Намек был слишком ясен, и не мог не догадаться князь Борис.

— Не слыхал еще… не говорил государь… а полагаю, что тебя назначат. — Рука у тебя твердая, поноровки не даст.

— На меня, князь, положиться можно. Не прихвостень какой-нибудь худородный. Не пойду, как Федька, с братцем твоим… Да вот, кстати, о твоем братце. Как ты мыслишь, если Федька его будет оговаривать?

— Оговаривать, Иван Борисович?
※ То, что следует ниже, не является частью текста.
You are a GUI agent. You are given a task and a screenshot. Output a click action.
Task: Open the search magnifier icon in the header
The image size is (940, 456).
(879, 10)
Мало ль кто вздумал бы оговаривать! Брата я знаю коротко… ни на какое бесчестное дело он не способен. Да чаю я, что он и сам подъедет к Троице, давно бы был, если бы не хворь..;

— Верю, князь, и сам знаю, да говорят-то больно много о нем… Вчера говорит мне Лев Кириллович, что, мол, мы все пытаем Федьку, а корень оставляем — известно, чьей головой жила сестрица…
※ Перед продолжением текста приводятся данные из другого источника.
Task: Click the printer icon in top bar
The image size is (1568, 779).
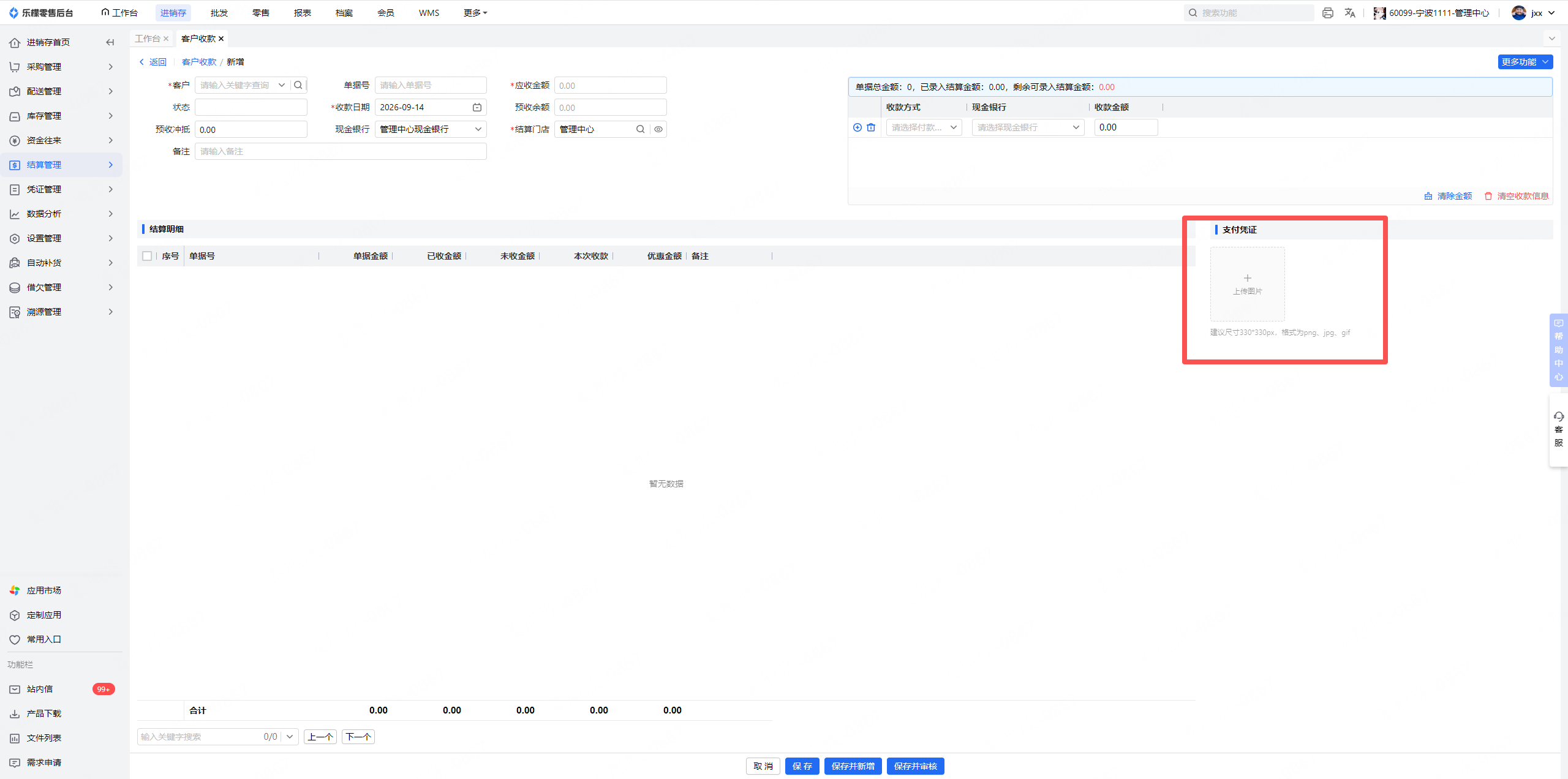Action: [1328, 13]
— У Софьи Алексеевны своя голова не хуже чужой не занимать, стать, другой. Пустое говорят.

— Пустое, Борис Алексеич, по зависти. Понимаю я это, да рука-то у них сильна… За братцем Львом Кирилловичем то же говорят и сама старая царица, а там лопухинские… мало ль их… Ведь князья Голицыны у многих как бельмо….
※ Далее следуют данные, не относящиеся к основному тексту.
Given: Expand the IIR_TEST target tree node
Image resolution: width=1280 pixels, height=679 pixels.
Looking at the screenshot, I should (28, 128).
— Э, Иван Борисович, на всякое чиханье не наздравствуешься. Пусть говорят, лишь бы только царь жаловал.

— Что и говорить, Борис Алексеич, царь тебя любит. Известно, против тебя не пойдет. Я и сказал так… ради твоей опаски… чтоб чужие уши не слыхали…

— Не услышат, Иван Борисович, не бойся. Своих секретов у меня нет, своих слов не сдерживаю, а чужих не

передаю, — успокаивал князь Борис Алексеич, улыбаясь своими веселыми голубыми глазами.

На другой день утром следственная камера изменилась. Вместо совета боярского и длинного неизбежного стола, покрытого сукном, заседал только один Иван Борисович, да и заседал-то он не как судья с приличной важностью, а просто как добрый боярин дома у себя в благодушном расположении духа. Перед ним не длинный судейский стол, а другой, гораздо меньше, покрытый салфеткой, на котором вместо роковой чернильницы с бумагами красовался графинчик с добрым вином. Совсем другой вид. По комнате носился не холодный запах смерти, а аромат вкусных яств, поставленных где-то в соседнем покое.

В камеру ввели Федора Леонтьича, изнуренного, страшно изменившегося даже со вчерашнего дня, но глаза его казались еще больше, еще жизненнее, еще больше блестели затаенной злобой.

— Здравствуй, Федор Леонтьич, — ласково обратился к нему Иван Борисович, показывая на стул недалеко от себя. — Извини, потревожил. Хотелось мне поговорить с тобой с глазу на глаз по душевно.

Федор Леонтьич молча опустился на стул.

— Видишь что… Федор Леонтьевич… вчера ты сознался…

— Ни в чем я, князь, не винился, и не в чем мне виниться. А что, может, вчера болтал, так и на дыбе да под кнутом. Известно, все вы кровопийцы…

— Сознался… — продолжал Троекуров, как будто и не слыша опровержений подсудимого, — и показания твои согласны с показаниями других и обстоятельствами дела. Стало, виновен и подлежишь лишению жизни, но мне жаль тебя… Вспомнил я, Федор Леонтьич, твое прежнее обходительство, и захотелось помочь тебе… облегчить чем-нибудь… Посуди сам: сторона Петра взяла верх, свои братья стрельцы вам все изменили, царевне больше не встать, и держаться тебе за нее нечего. Расскажи все по душе, как было, ничего не скрывая, может, царь и смилуется.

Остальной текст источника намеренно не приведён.